| EXERCISE DETAILS |
Copy out each line of the data that contains "logo".

| RECORDS TO USE |
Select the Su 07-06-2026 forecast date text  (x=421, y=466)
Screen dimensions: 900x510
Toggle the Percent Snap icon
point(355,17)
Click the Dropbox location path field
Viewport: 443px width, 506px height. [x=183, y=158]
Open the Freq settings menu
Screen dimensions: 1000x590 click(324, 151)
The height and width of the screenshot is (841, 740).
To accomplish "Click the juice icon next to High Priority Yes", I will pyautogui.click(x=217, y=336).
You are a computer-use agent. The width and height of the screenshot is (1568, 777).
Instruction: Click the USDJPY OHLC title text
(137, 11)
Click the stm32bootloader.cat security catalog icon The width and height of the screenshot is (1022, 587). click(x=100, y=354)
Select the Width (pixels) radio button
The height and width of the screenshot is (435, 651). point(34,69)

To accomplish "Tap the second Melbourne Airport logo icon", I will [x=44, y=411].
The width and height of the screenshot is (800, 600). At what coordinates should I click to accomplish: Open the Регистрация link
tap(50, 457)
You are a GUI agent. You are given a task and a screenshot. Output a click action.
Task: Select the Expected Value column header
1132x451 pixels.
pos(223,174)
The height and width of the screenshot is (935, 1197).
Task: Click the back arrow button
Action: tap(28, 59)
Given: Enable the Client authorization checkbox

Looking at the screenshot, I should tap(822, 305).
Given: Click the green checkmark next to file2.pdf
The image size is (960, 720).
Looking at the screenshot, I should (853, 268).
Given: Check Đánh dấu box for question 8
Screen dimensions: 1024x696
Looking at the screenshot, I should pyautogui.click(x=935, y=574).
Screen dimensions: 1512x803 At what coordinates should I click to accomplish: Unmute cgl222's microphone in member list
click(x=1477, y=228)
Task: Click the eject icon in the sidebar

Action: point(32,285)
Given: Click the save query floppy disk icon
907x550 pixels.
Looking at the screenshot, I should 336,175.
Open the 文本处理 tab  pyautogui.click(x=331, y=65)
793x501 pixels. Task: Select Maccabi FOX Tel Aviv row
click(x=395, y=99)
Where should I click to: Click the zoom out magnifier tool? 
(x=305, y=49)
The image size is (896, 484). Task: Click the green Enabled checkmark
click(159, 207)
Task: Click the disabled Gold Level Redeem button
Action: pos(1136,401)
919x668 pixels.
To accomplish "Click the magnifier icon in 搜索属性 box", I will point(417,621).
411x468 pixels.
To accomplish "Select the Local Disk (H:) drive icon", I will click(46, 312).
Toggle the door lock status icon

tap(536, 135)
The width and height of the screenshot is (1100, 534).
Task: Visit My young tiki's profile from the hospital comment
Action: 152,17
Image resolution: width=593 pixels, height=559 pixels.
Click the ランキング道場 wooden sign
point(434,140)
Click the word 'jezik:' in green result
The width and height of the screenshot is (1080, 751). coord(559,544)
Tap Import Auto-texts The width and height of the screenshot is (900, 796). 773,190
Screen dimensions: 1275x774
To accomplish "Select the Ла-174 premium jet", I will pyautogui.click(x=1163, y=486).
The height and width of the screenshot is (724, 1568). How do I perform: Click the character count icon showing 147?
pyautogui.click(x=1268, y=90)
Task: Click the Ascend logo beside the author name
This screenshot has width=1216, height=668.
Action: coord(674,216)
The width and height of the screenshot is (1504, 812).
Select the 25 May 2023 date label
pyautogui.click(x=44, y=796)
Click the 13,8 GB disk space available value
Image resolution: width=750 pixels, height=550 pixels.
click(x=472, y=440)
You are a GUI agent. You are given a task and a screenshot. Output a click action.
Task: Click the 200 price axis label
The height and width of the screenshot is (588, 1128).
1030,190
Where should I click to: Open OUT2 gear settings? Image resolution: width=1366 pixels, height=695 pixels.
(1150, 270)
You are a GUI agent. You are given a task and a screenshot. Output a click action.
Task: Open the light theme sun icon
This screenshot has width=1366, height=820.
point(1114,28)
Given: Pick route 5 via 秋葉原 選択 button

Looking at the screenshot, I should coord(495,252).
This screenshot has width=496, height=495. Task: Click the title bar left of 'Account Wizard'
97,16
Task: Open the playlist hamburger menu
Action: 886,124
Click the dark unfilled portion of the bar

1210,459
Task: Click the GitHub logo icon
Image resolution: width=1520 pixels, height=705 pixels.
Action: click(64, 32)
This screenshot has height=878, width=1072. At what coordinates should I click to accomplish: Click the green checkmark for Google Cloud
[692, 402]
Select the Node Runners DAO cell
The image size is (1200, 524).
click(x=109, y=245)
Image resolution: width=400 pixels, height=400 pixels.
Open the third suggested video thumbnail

| TASK OUTPUT |
To accomplish "Tap the second Melbourne Airport logo icon", I will [x=44, y=411].
Task: Click the Ascend logo beside the author name
Task: Click the GitHub logo icon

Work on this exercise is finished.